Hepatitis C replication Image/ GrahamColm
Hepatitis C replication
Image/ GrahamColm

“Madison County officials led a discussion with their community, and they submitted a detailed analysis of their Hepatitis C epidemic and their plan to combat it,” said Dr. Adams. “I am confident that a syringe exchange program will be operated as part of a comprehensive public health response in Madison County. The State will be available to offer technical assistance.”

Earlier this year, Senate Enrolled Act 461, authored by Senator Patricia Miller, sponsored by Representative Ed Clere, and signed into law by Governor Mike Pence, made syringe exchange programs legal in Indiana for the first time, under certain circumstances. The law lays out a set of procedural and substantive requirements that local communities must meet in order for an emergency declaration to be considered by the state health commissioner.

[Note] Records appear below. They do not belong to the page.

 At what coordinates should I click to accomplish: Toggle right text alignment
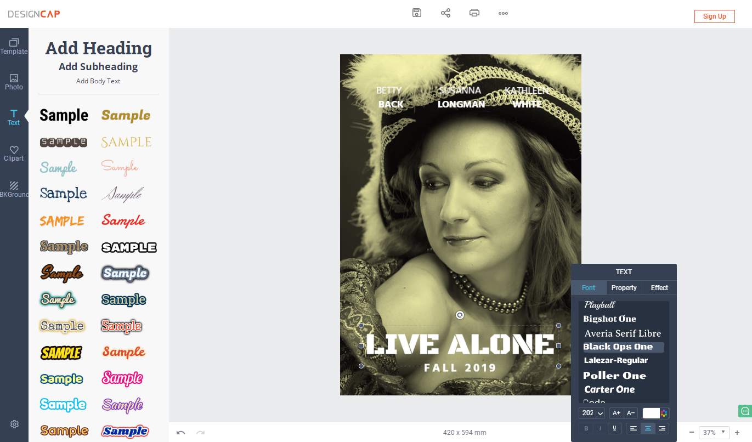coord(662,428)
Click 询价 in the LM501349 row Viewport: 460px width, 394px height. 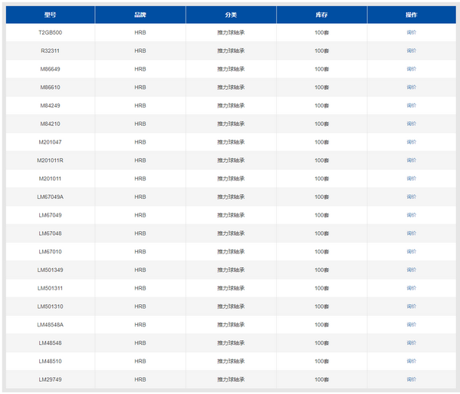click(411, 270)
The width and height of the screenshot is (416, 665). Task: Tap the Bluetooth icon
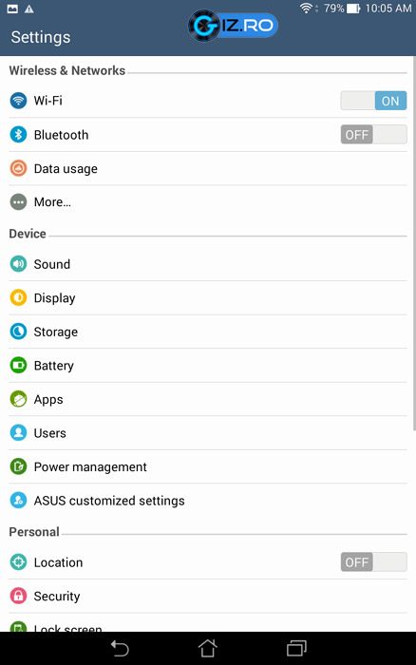(x=18, y=135)
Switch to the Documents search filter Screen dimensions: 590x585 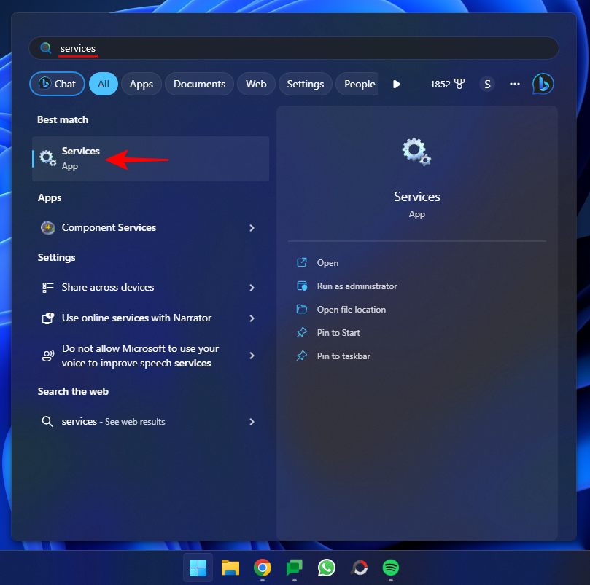coord(199,84)
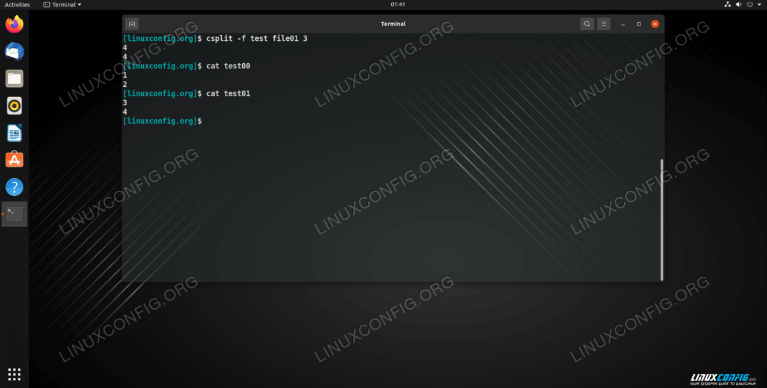
Task: Open the clock and calendar panel
Action: (398, 4)
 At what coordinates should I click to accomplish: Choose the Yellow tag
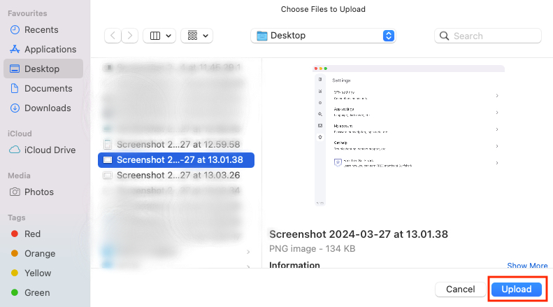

Hepatitis C is a liver disease that results from infection with the Hepatitis C virus. It can range in severity from a mild illness lasting a few weeks to a serious, lifelong illness. Hepatitis C is usually spread when blood from a person infected with the Hepatitis C virus enters the body of someone who is not infected.

Hepatitis C can be either “acute” or “chronic.” Acute Hepatitis C virus infection is a short-term illness that occurs within the first 6 months after someone is exposed to the Hepatitis C virus. For most people, acute infectionleads to chronic infection. Chronic Hepatitis C is a serious disease than can result in long-term health problems, or even death.